Saved entries
----
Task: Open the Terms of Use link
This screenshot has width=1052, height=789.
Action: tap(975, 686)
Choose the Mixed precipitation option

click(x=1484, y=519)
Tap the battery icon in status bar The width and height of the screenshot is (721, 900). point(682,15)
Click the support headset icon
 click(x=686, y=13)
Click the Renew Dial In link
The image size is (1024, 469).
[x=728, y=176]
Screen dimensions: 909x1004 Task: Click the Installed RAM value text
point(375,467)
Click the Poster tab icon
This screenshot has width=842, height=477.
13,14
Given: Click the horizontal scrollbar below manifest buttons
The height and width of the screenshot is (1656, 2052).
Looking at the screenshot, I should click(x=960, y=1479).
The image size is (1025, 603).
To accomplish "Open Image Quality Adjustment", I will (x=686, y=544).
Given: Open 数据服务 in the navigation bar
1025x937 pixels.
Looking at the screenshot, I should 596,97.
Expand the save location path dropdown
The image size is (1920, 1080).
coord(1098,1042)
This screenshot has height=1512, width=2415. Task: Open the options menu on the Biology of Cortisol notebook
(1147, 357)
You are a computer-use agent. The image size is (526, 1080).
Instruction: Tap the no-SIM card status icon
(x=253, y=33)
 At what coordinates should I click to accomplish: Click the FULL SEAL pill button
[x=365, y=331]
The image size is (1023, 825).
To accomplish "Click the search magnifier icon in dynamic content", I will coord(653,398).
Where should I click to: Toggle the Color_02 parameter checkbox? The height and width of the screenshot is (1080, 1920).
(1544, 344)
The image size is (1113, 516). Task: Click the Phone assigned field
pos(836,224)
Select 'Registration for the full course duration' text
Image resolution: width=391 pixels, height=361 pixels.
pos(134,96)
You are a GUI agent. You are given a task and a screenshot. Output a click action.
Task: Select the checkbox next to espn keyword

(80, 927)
----
Exercise prompt: Please change each "Click the" in the listing to "Press the", leaving everything else as it is.

Solution:
Task: Open the Terms of Use link
This screenshot has width=1052, height=789.
Action: tap(975, 686)
Choose the Mixed precipitation option

click(x=1484, y=519)
Tap the battery icon in status bar The width and height of the screenshot is (721, 900). point(682,15)
Press the support headset icon
 click(x=686, y=13)
Press the Renew Dial In link
The image size is (1024, 469).
[x=728, y=176]
Screen dimensions: 909x1004 Task: Press the Installed RAM value text
point(375,467)
Press the Poster tab icon
This screenshot has width=842, height=477.
13,14
Given: Press the horizontal scrollbar below manifest buttons
The height and width of the screenshot is (1656, 2052).
Looking at the screenshot, I should click(x=960, y=1479).
The image size is (1025, 603).
To accomplish "Open Image Quality Adjustment", I will (x=686, y=544).
Given: Open 数据服务 in the navigation bar
1025x937 pixels.
Looking at the screenshot, I should 596,97.
Expand the save location path dropdown
The image size is (1920, 1080).
coord(1098,1042)
This screenshot has height=1512, width=2415. Task: Open the options menu on the Biology of Cortisol notebook
(1147, 357)
You are a computer-use agent. The image size is (526, 1080).
Instruction: Tap the no-SIM card status icon
(x=253, y=33)
 At what coordinates should I click to accomplish: Press the FULL SEAL pill button
[x=365, y=331]
The image size is (1023, 825).
To accomplish "Press the search magnifier icon in dynamic content", I will coord(653,398).
Where should I click to: Toggle the Color_02 parameter checkbox? The height and width of the screenshot is (1080, 1920).
(1544, 344)
The image size is (1113, 516). Task: Press the Phone assigned field
pos(836,224)
Select 'Registration for the full course duration' text
Image resolution: width=391 pixels, height=361 pixels.
pos(134,96)
You are a GUI agent. You are given a task and a screenshot. Output a click action.
Task: Select the checkbox next to espn keyword

(80, 927)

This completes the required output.